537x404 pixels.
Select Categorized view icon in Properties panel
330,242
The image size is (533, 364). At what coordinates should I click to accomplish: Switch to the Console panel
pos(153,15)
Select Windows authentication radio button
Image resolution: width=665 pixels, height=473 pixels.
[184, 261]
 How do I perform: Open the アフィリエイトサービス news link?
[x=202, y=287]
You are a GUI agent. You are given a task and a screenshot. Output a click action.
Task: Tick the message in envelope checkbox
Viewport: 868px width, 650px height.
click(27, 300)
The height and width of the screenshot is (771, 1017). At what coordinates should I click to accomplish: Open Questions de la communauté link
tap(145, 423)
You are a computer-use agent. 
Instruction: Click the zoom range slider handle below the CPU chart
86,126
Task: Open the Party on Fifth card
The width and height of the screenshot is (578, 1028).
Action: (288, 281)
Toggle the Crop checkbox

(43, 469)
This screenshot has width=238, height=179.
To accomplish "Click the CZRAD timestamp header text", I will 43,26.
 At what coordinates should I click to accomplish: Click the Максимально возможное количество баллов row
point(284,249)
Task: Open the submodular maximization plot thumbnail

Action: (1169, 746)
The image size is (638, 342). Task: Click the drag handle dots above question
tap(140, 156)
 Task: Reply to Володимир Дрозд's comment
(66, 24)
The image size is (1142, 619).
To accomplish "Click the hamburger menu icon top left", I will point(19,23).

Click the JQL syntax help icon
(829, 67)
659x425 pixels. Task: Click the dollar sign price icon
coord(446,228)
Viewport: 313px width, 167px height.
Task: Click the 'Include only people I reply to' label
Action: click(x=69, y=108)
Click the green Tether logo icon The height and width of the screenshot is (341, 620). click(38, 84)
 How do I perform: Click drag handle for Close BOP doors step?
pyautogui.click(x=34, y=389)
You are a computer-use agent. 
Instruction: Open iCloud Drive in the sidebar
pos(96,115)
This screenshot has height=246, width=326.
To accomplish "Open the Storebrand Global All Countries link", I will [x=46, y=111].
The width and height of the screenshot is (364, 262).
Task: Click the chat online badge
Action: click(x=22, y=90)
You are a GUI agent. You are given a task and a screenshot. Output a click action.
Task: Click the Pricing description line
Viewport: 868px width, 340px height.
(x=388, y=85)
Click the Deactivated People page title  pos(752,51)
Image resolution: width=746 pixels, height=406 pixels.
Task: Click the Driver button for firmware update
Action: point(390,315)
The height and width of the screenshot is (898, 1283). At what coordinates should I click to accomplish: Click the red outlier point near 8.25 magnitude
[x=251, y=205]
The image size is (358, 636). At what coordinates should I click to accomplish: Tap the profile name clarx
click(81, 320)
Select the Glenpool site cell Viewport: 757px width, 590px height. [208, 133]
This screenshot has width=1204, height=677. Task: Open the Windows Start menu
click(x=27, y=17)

+++

Please copy exactly, and only, the lines from the line containing "Click the Deactivated" through the last line of the records, with both ends included.

Task response:
Click the Deactivated People page title  pos(752,51)
Image resolution: width=746 pixels, height=406 pixels.
Task: Click the Driver button for firmware update
Action: point(390,315)
The height and width of the screenshot is (898, 1283). At what coordinates should I click to accomplish: Click the red outlier point near 8.25 magnitude
[x=251, y=205]
The image size is (358, 636). At what coordinates should I click to accomplish: Tap the profile name clarx
click(81, 320)
Select the Glenpool site cell Viewport: 757px width, 590px height. [208, 133]
This screenshot has width=1204, height=677. Task: Open the Windows Start menu
click(x=27, y=17)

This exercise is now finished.